Example #1
0
def process_ordinal_input(data,
                          key,
                          drop_percent=None,
                          drop_val=np.nan,
                          nac=False,
                          _print=print):
    '''Helper function to perform processing on ordinal input,
    where note this definition of ordinal means categorical ordinal...
    so converting input to ordinal, but from categorical!

    Parameters
    ----------
    data : pandas DataFrame
        BPt formatted df. Must contain a column with `key`

    key : str
        Column key of the column to process within `data` input.

    drop_percent : float
        % to drop

    drop_val : NaN or int
        If a row needs to be dropped, replace with drop_val

        (default = np.nan)

    Returns
    ----------
    pandas DataFrame
        The post-processed BPt formatted input df.

    sklearn LabelEncoder
        The sklearn labelencoder object mapping input to
        transformed ordinal label
    '''

    # If requested, perform categorical dropping by percent
    if drop_percent:
        data = cat_drop_by_percent(data, key, drop_percent, drop_val, _print)

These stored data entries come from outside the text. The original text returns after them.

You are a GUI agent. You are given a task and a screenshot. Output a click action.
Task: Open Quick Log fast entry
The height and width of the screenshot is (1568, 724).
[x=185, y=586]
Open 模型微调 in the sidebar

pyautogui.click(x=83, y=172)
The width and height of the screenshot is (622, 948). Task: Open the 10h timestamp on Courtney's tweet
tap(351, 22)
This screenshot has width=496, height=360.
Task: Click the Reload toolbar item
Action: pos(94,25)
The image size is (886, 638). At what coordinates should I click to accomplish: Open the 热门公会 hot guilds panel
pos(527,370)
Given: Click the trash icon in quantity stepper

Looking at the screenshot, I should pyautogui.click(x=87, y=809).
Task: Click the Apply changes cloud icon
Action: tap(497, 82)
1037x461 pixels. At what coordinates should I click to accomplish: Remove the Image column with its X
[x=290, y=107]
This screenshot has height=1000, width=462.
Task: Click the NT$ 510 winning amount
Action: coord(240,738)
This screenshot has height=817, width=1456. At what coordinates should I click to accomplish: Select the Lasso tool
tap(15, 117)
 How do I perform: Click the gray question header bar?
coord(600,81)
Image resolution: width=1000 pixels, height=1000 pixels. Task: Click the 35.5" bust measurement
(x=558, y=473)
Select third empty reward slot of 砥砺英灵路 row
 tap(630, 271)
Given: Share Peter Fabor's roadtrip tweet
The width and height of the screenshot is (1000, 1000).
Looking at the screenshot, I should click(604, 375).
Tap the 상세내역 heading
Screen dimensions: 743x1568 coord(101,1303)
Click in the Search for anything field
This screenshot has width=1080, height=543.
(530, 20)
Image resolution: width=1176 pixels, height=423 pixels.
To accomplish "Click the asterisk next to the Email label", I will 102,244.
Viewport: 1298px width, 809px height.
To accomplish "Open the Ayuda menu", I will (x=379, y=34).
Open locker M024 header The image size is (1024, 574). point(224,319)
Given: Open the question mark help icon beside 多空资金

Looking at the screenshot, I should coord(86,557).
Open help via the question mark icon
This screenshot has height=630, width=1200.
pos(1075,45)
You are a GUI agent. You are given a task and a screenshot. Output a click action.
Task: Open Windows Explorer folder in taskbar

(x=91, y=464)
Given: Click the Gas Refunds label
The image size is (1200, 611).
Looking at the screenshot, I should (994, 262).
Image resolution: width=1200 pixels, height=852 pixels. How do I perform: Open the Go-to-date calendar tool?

    # Work on only non_dropped data / non NaN data if applicable
    non_drop_data, non_drop_subjects =\
        get_non_drop(data, key, drop_val)

    # Encode ordinally
    label_encoder = LabelEncoder()
    non_drop_data[key] = label_encoder.fit_transform(non_drop_data[key])
    non_drop_data[key] = non_drop_data[key].astype('category')

    # Re-create data
    data = put_non_drop_back(data, non_drop_subjects, non_drop_data)

    # Check if nan was encoded if nac
    if nac:
        try:
            nan_val = label_encoder.transform(['nan'])[0]
            label_encoder.nan_val = nan_val

        # Still need a NaN value, even if not already set
        except ValueError:

            label_encoder.classes_ =\
                np.array(list(label_encoder.classes_) + ['nan'])
            label_encoder.nan_val = len(label_encoder.classes_) - 1

    return data, label_encoder